AI Sourcing: Have Your Bot Call Mine
AI Sourcing: Have Your Bot Call Mine
Artificial intelligence (AI) capabilities are showing up in a variety of business apps, promising a panacea for those who want someone else to do the writing, drawing, thinking — who want someone else to do the work. At its best, though, AI has the capacity to shift workers, and especially supply chain workers, from mundane repetitive tasks to more strategic endeavors. That’s where the biggest gains really exist.
The marriage of AI and supply chain is so intuitively obvious that the list of procurement and logistics tasks that might be enhanced or shifted by it is long: demand forecasting, inventory planning and management, production planning, predictive forecasting, sourcing supply network design, transportation routing, warehouse management, order fulfillment, customer service and risk management. Market pundits, meanwhile, see a market that is set to grow substantially. The global AI-in-supply-chain market size is expected to be worth around $157.6 billion by 2033, according to Market.us, from $4.5 billion in 2023. The average growth rate during the forecast period is expected to be 42.7 percent.
It’s not surprising. AI promises to give supply chain and logistics professionals ways to solve complex problems, automate tasks, optimize decisions, enhance performance and create value in ways that will help the bottom line. By reducing risk, raising the accuracy of business predictions and optimizing supply chain management activities, AI can reduce cost and increase operational resiliency. Rather than engaging in repetitive tasks that are readily automated, then, procurement pros can focus on driving innovation and capturing competitive advantage by capturing trends, patterns and insights from supply chain data.
Andrew Moeller, Flip Electronics
To get from the idea of an AI-driven supply chain to the reality, though, is a complex challenge. The task includes a variety of activities including:
- Learning new technologies (such as Large Language Models such as ChatGPT, Bard and Llama) and tools (such as CoPilot, Dali and Gemini). New solutions are emerging daily.

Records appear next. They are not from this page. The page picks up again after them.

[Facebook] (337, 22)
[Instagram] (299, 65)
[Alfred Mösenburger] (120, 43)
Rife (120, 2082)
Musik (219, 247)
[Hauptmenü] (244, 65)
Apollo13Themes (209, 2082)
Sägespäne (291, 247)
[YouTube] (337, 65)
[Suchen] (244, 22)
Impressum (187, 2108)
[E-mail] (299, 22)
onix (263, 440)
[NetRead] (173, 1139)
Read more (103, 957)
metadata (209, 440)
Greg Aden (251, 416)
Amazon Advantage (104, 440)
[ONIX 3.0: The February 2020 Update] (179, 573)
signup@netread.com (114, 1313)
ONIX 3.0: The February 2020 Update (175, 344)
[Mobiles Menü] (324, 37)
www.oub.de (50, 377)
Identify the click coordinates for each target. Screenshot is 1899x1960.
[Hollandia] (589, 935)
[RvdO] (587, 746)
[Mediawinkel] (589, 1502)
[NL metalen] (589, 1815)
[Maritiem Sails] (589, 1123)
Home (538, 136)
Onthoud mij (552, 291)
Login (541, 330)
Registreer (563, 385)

- Rethinking workflows to make the most of the technologies and capabilities of AI.
- Retraining employees and redefine roles to make sure that individuals can focus on high-value activities.
- Addressing data quality to ensure that intelligence inputs provide useful results.
As an added benefit, OEMs can count on AI transforming the relationships that they have with sales professionals, vendors and distribution partners. Ideally, these partners will be able to use AI to quickly sort through business requests to allow them to collaborate more closely with key customers. In short, if you are a good customer, you’ll get more attention from your partners — and more general opportunities will get routed to junior sales folks or automated systems.
If you aren’t thinking about AI in the supply chain yet, it’s time to start. Done right, it can enhance your operations with better efficiency, high quality and more resilience.